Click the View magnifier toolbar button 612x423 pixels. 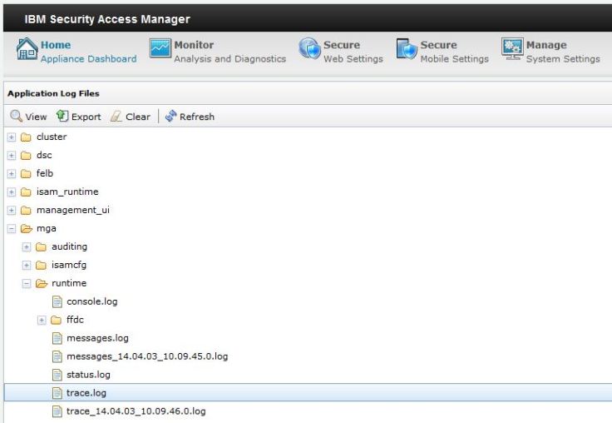tap(28, 117)
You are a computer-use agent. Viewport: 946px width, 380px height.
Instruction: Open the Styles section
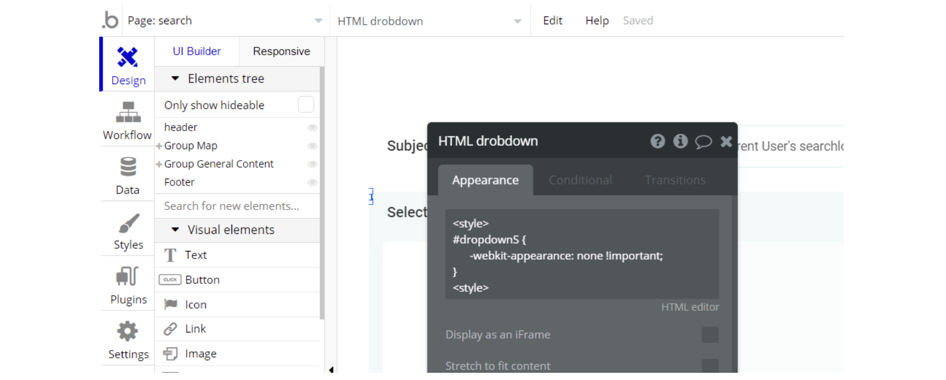(x=128, y=230)
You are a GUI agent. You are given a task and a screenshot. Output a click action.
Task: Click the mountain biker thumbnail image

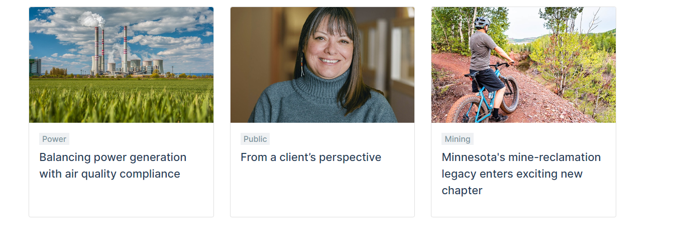[x=523, y=64]
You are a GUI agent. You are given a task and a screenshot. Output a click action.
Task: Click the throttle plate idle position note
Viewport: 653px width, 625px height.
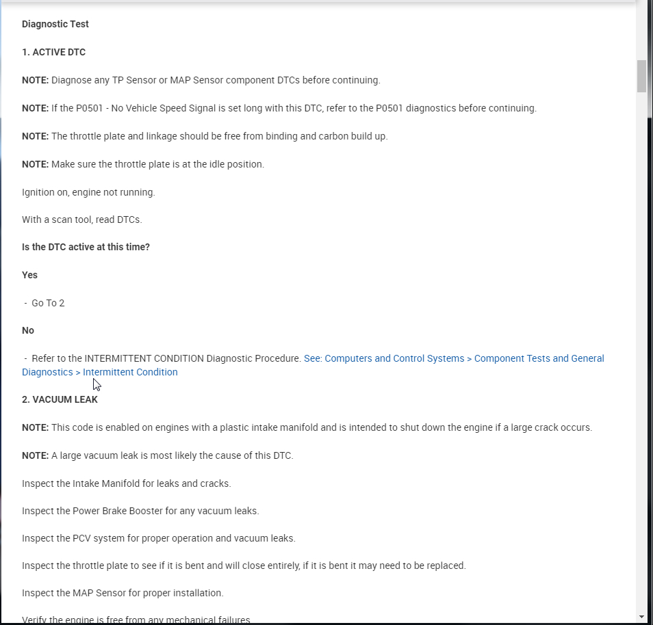[x=143, y=164]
+===+
■ Task to carry out: Leaving out every picture, extract verbatim the lines from the one containing "Task: Click the mountain" through the last line of the listing, inclusive.

■ Reply:
Task: Click the mountain biker thumbnail image

[x=523, y=64]
You are a GUI agent. You are given a task and a screenshot. Output a click action.
Task: Click the throttle plate idle position note
Viewport: 653px width, 625px height.
[x=143, y=164]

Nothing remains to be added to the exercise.